# [Texto de lectura]
Quien salva una vida, salva al mundo entero. Este lema, tomado de la Mishná (la tradición oral interpretativa del Pentateuco bíblico), figura en la medalla que Israel concede al designado como “Justo de las Naciones” ( חסידי אומות העולם : Jasidei Umot Ha-Olam). Desde 1963, Yad Vashem, Institución creada para honrar a las víctimas y los héroes de la Shoá, la viene concediendo a las personas que, sin ser de origen o confesión judía, ayudaron altruistamente para escapar del holocausto nazi a los perseguidos por su condición de hebreos. El nombre de tales héroes, unos 28.000 entre los que figuran personas de distintas edades, sexo, profesión e ideología religiosa y política, sigue aumentando según se logra establecer la identidad y actuaciones de los mismos, muchas veces reacios a reconocimientos públicos.
Tal fue el caso de Reinhold Duschka, un sencillo metalúrgico y alpinista austríaco, que durante decenios se mantuvo silencioso sobre la gesta realizada por él durante el III Reich para salvar a Regina Kraus y a la pequeña Lucía (una teenager, a la postre más feliz que Ana Frank) y su madre, ocultándolas y alimentándolas en Viena, desde 1941 hasta la llegada del ejército ruso (que tampoco lo formaban angelitos). Sólo a raíz del llamamiento a los supervivientes realizado por Steven Spielberg para grabar sus testimonios, saltaría a la luz pública el nombre del benefactor, ya nonagenario. El 7 de marzo de 1990 los distinguieron como “Justo entre las Naciones”.

# [Acciones requeridas]
1. Enumere todas las personas que el texto sobre los Justos de las Naciones menciona con nombre propio.
2. Indique si cada afirmación concuerda con el texto sobre los Justos de las Naciones y cite las palabras que lo deciden: (a) Yad Vashem concede la distinción desde 1963. (b) Reinhold Duschka era médico. (c) La distinción se otorgó el 7 de marzo de 1990.
3. Escriba la continuación del texto sobre los Justos de las Naciones a partir de su última oración.
Para resolver las tareas no se necesitan las líneas extraídas.

# [Líneas extraídas]
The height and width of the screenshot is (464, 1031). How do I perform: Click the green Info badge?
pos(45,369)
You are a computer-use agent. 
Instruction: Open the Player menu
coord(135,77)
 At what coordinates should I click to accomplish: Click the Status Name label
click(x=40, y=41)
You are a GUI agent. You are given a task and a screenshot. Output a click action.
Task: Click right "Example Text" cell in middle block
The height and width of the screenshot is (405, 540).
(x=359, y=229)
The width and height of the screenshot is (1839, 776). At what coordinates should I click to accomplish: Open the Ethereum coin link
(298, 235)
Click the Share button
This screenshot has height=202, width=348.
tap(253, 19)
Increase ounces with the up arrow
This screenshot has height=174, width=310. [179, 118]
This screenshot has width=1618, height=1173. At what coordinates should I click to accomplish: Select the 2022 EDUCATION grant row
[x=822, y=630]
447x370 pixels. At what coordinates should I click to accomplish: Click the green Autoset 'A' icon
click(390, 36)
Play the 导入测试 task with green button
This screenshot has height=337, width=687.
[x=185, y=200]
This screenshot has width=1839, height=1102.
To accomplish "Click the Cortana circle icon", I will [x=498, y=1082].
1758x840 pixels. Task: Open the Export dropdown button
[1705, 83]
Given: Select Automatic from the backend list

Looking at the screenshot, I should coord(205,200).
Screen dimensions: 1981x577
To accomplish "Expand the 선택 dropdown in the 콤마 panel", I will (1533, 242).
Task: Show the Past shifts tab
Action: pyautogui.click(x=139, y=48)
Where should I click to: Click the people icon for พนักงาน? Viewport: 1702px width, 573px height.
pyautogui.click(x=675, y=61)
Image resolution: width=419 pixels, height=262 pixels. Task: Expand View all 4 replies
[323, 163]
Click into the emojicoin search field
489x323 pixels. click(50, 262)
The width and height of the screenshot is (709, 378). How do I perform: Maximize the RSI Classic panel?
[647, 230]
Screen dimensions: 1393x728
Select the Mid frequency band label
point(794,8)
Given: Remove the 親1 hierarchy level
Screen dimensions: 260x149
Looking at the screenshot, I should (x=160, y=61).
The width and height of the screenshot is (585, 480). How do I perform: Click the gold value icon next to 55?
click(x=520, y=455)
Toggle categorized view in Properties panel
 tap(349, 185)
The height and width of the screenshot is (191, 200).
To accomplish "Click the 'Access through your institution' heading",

# [Respuestas por tarea]
1. Reinhold Duschka, Regina Kraus, Lucía, Ana Frank y Steven Spielberg.

2.
(a) Sí: "Desde 1963, Yad Vashem, Institución creada para honrar a las víctimas y los héroes de la Shoá, la viene concediendo".
(b) No: "un sencillo metalúrgico y alpinista austríaco".
(c) Sí: "El 7 de marzo de 1990 los distinguieron como “Justo entre las Naciones”."

3.
Su biografía ha inspirado La cuerda invisible, relato a dos varias voces que nos permite conocer a un personaje tan sencillo como generoso, valiente, humilde, astuto e imaginativo. Sin esas cualidades, difícilmente habría podido eludir a la Gestapo. Según las costumbres aprendidas en la alta montaña, supo tejer un cordaje imperceptible con el que salvar de las catástrofes a otros, sin apenas conocerlos. (Era amigo del exmarido de Regina, emigrado a Austraila). También tuvo suerte: hasta la policía alemana llegaría una denuncia contra él, mas el inspector que la recibió, compañero de alpinismo, decidió romperla, sin dar cuenta a nadie. Y escaparon por poco a un bombardeo que destruyó el taller donde ocultaba a las dos mujeres, en un cubículo de apenas seis metros detrás de un armario. Allí las mantuvo casi cinco años, alimentándolas con su sola cartilla de racionamiento y jugándose la vida si lo pillaban. Algunas complicidades, como la del médico que le certificaba miocarditis congénita para que no lo reclutase la Wehrmacht, o le facilitasen un saco de zanahorias, las paga con adornos metálicos que él mismo construye, ayudado por las dos fugitivas.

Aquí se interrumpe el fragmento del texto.